Dataset entries
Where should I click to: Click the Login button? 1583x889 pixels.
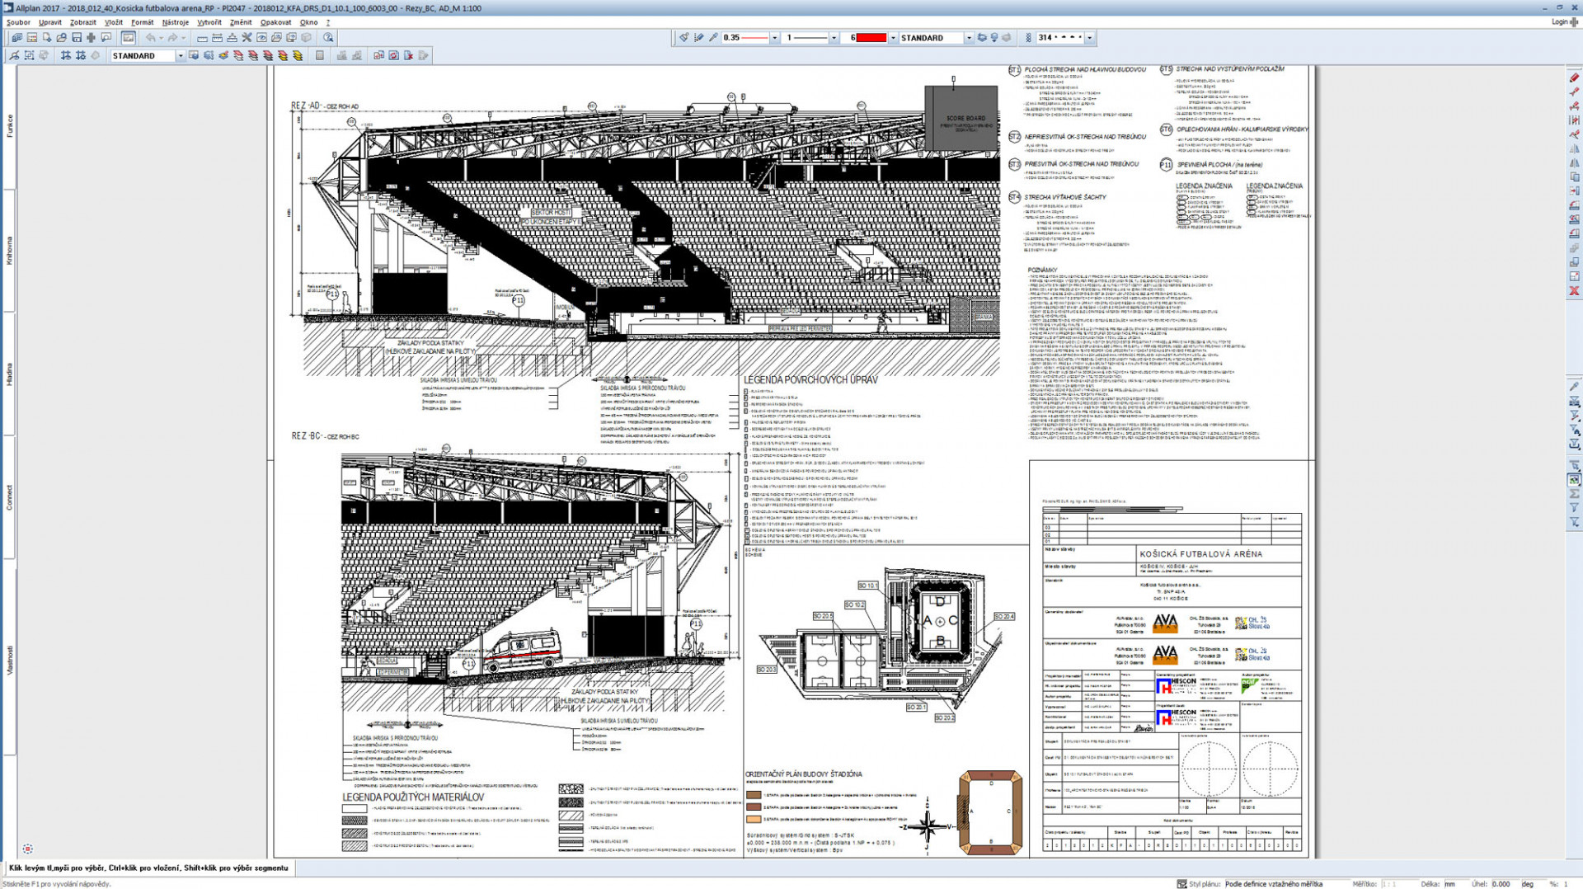[x=1559, y=22]
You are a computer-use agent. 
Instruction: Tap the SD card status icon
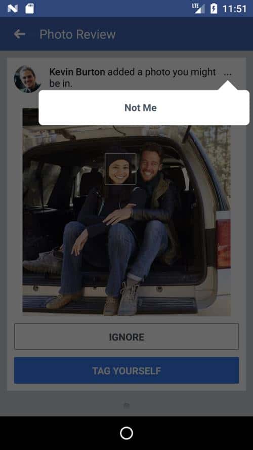pos(29,9)
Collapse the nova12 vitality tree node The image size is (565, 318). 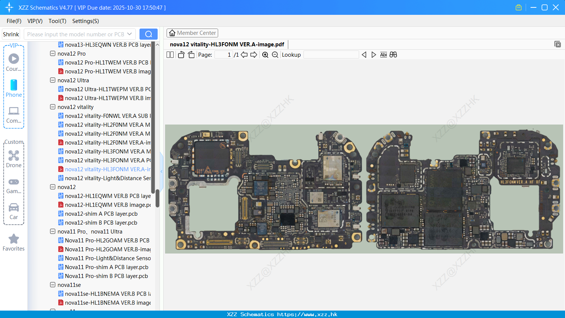coord(53,107)
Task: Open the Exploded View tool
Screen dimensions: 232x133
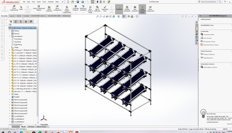Action: click(105, 9)
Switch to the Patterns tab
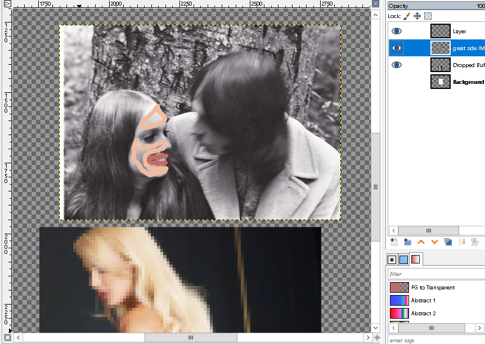The height and width of the screenshot is (344, 485). point(403,260)
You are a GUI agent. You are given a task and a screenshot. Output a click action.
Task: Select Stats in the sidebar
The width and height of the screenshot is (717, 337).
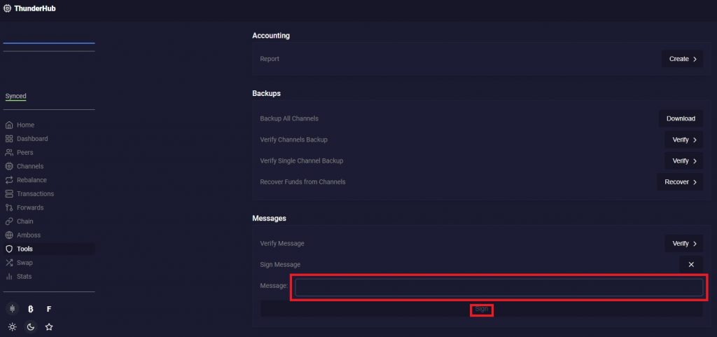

*Directions*
Among the lines above, find those with the word "agent". Copy them.

*Task output*
You are a computer-use agent. 
You are a GUI agent. You are given a task and a screenshot. Output a click action.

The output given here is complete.